Virginia data center project halted

Virginia data center project halted

Compass Datacenters is pulling out of a yearslong effort to build a key part of a 2,100-acre data center corridor in Northern Virginia after the development faced intense pushback from local residents.

The Brookfield Asset Management-backed data center company has spent years trying to secure Prince William County's blessings to develop more than 800 acres as part of the project. After sinking tens of millions of dollars into the effort, the firm decided that public opposition and state lawmakers' growing resistance to providing tax breaks created too many roadblocks, according to people familiar with the matter, who asked not to be named discussing non-public information.

The company's pivot is the latest reminder of how the tide is turning against data centers, complicating the ambitions of the developers and investors that bankroll them.

"Compass has reached the unfortunate conclusion that we cannot move forward," President AJ Byers said in a statement to Bloomberg. "While we still believe this project offered significant benefits for the region and our neighbors, recent legal actions and compounding regulatory hurdles have effectively closed a viable path forward."

Compass' project, along with plans by Blackstone Inc.-backed QTS to develop another more than 800 acres of adjacent land, would have created one of the largest global data center hubs and reinforced Northern Virginia's status as the data center capital of the world.

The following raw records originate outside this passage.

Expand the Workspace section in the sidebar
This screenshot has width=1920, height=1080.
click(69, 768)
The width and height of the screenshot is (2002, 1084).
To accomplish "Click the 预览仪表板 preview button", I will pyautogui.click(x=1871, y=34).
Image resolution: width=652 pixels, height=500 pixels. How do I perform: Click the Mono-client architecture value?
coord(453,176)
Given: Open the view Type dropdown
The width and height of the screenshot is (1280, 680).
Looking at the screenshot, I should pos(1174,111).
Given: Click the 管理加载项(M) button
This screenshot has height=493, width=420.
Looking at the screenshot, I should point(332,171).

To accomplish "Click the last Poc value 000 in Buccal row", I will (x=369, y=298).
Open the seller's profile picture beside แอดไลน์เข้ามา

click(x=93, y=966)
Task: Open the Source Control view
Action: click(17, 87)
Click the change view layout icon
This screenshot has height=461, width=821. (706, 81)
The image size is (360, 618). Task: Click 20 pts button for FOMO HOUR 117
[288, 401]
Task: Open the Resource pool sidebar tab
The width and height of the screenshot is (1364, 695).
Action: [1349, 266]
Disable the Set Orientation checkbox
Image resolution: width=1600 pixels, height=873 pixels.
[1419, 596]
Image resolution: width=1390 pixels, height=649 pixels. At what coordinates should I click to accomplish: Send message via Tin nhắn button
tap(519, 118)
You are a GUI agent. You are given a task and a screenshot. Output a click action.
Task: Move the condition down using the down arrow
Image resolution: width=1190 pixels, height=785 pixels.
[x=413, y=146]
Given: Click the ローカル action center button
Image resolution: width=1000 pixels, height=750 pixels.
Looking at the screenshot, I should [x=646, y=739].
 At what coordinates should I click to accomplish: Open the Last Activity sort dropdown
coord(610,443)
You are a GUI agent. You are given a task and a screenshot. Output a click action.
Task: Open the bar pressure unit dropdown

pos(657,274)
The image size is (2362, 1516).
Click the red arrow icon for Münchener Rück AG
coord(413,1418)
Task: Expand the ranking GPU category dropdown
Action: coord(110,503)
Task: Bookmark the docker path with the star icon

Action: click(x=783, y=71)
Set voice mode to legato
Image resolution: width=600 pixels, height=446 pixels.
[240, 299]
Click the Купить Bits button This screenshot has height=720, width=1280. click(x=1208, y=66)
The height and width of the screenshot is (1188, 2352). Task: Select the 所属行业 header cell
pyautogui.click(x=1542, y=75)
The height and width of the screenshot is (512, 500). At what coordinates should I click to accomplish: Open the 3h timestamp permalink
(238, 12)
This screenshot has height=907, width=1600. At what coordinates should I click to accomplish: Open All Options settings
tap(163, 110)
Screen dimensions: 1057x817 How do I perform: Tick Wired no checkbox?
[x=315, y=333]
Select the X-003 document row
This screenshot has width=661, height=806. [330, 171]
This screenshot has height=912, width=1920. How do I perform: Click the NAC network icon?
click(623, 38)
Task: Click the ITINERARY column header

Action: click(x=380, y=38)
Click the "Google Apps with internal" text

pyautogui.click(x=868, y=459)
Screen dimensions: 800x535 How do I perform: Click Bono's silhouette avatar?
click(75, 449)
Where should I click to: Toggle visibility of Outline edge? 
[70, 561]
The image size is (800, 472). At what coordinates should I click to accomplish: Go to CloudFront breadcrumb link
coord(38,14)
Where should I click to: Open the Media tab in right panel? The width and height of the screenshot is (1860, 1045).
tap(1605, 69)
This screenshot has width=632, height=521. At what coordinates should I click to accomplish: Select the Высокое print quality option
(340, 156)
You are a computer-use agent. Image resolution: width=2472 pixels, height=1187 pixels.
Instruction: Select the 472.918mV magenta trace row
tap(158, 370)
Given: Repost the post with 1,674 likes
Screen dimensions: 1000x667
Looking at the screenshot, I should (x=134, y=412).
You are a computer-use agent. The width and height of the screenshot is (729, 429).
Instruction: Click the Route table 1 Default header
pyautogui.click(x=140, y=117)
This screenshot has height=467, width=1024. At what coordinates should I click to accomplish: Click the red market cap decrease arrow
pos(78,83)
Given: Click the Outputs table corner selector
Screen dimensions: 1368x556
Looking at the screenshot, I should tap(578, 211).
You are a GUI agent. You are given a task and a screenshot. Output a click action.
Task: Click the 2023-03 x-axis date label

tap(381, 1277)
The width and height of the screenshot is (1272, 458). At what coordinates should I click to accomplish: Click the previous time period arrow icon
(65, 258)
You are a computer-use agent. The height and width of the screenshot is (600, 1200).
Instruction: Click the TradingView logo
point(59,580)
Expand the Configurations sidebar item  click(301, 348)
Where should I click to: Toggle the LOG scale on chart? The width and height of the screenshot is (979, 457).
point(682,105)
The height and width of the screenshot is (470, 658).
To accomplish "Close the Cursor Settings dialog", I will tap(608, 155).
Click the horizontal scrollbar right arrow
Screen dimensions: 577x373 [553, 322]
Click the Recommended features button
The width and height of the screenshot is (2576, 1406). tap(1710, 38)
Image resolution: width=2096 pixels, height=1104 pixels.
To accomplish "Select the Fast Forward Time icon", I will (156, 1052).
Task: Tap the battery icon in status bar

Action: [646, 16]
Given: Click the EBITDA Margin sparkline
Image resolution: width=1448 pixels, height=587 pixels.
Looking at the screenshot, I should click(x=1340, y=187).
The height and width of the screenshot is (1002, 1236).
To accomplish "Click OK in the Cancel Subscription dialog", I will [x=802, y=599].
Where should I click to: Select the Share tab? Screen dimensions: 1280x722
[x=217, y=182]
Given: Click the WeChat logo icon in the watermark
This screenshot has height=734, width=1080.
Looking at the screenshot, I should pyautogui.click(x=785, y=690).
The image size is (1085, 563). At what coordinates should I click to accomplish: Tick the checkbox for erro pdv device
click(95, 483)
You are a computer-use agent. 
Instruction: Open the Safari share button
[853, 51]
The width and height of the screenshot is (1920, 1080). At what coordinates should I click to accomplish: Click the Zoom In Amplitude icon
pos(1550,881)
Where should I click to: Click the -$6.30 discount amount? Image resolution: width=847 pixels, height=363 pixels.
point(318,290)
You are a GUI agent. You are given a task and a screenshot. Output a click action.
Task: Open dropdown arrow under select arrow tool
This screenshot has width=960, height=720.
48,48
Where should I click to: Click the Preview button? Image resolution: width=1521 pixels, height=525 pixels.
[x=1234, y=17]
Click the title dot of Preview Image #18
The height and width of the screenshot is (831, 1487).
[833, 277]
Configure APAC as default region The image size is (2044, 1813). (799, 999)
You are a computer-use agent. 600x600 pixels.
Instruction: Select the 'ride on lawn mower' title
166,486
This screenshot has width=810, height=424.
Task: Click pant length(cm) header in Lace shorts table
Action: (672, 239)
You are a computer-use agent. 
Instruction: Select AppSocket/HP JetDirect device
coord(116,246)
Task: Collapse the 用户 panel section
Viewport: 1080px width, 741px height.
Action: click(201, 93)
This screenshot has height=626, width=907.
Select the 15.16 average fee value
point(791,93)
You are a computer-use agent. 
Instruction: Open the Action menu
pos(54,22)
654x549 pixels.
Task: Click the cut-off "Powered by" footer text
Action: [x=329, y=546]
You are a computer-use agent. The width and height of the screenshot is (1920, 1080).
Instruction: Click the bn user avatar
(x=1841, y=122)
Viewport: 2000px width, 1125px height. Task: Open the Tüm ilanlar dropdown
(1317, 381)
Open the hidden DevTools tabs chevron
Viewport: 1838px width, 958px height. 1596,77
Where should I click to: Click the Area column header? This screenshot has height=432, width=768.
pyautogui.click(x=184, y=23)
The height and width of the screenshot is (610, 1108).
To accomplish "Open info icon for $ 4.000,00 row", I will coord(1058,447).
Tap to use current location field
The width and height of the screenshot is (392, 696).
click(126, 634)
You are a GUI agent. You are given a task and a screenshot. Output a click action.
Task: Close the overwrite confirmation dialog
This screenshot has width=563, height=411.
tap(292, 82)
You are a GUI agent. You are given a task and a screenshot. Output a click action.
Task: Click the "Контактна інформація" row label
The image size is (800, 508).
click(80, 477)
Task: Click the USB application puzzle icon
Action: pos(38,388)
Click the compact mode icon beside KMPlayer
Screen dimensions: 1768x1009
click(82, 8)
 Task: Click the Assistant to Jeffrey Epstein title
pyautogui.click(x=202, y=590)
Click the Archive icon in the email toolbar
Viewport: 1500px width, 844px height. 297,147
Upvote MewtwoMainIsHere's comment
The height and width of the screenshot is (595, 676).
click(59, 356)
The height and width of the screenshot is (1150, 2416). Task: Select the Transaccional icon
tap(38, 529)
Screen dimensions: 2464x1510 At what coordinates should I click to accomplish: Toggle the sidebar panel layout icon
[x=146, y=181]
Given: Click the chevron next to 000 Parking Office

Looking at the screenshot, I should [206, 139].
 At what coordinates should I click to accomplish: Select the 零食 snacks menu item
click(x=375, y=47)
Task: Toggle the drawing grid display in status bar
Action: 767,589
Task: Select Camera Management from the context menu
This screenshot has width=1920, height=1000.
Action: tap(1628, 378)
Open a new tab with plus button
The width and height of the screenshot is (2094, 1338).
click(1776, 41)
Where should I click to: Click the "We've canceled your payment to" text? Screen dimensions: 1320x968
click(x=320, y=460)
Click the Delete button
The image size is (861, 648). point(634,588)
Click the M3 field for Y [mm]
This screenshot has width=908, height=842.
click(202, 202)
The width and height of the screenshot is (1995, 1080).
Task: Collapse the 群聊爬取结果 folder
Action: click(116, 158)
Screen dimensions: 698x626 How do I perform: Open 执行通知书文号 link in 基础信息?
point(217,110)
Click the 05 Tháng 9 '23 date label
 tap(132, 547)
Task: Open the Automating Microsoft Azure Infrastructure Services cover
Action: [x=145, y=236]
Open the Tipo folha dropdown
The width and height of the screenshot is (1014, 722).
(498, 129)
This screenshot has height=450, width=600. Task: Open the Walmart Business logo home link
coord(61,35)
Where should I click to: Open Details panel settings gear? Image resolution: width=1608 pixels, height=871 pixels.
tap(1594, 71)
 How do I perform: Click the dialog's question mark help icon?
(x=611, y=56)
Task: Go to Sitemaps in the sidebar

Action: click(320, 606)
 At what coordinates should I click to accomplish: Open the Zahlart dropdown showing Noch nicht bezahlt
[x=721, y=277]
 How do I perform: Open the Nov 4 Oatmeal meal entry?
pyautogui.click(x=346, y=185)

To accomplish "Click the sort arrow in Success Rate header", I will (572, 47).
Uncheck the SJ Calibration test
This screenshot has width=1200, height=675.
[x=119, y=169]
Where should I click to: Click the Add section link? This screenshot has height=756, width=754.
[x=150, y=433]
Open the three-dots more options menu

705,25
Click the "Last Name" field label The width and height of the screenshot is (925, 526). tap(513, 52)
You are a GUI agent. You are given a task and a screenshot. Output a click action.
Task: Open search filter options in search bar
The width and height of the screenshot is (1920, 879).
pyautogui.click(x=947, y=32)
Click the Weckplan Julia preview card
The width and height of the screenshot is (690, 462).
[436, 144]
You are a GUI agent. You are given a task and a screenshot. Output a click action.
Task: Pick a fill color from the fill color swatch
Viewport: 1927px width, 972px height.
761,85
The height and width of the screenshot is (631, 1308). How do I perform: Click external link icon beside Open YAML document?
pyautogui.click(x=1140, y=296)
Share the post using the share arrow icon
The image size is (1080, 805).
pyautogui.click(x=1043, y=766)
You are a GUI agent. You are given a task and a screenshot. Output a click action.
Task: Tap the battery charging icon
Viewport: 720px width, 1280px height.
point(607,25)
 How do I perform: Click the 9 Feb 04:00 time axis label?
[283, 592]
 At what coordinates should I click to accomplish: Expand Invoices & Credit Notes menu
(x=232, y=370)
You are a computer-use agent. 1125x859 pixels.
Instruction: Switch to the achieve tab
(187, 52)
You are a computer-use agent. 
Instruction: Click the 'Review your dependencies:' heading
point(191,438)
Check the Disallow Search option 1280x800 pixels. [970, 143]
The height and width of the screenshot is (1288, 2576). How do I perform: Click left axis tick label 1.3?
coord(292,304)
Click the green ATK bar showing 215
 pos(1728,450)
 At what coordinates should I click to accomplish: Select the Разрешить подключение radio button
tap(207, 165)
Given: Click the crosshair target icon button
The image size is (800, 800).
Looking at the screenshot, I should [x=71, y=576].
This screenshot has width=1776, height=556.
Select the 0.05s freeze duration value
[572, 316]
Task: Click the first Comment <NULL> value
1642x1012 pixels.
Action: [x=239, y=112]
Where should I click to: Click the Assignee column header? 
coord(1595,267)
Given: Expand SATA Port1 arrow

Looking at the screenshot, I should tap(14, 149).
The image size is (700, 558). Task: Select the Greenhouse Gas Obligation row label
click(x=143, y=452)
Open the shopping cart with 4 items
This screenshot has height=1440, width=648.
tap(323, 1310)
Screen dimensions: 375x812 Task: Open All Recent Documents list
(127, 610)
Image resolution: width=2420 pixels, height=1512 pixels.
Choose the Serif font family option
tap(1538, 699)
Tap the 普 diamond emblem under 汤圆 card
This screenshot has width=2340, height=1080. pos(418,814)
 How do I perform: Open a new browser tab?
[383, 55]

Both companies rode the artificial intelligence boom and grew rapidly on the back of surging demand for the power and properties to run computing processes.

Now, though, the industry is forced to spend ever-more money and time to convince towns, counties and politicians that the economic benefits are worth the costs. Public pushback to these mammoth structures and their enormous electricity needs are now forcing data center companies to confront the limits of growth.

With Compass' decision to pull back, attention will turn to whether Blackstone's QTS decides to proceed.

Prince William County's plans for a tech corridor known as the Digital Gateway was part of the movement of data centers further away from Loudoun County, Northern Virginia's original data center alley.

Almost immediately, the project faced pushback for its location -- parts of the 2,100-acre site were right next to a historic civil war battlefield. Soon, residents who wanted to sell their land that were criss-crossed by transmission lines were clashing with neighbors who didn't want industrial development that could hurt their home prices.

There was other fallout for advocates of the project. The chair of a key policymaking panel, the board of county supervisors, was unseated in 2023 by a political outsider who campaigned against data centers' unchecked growth.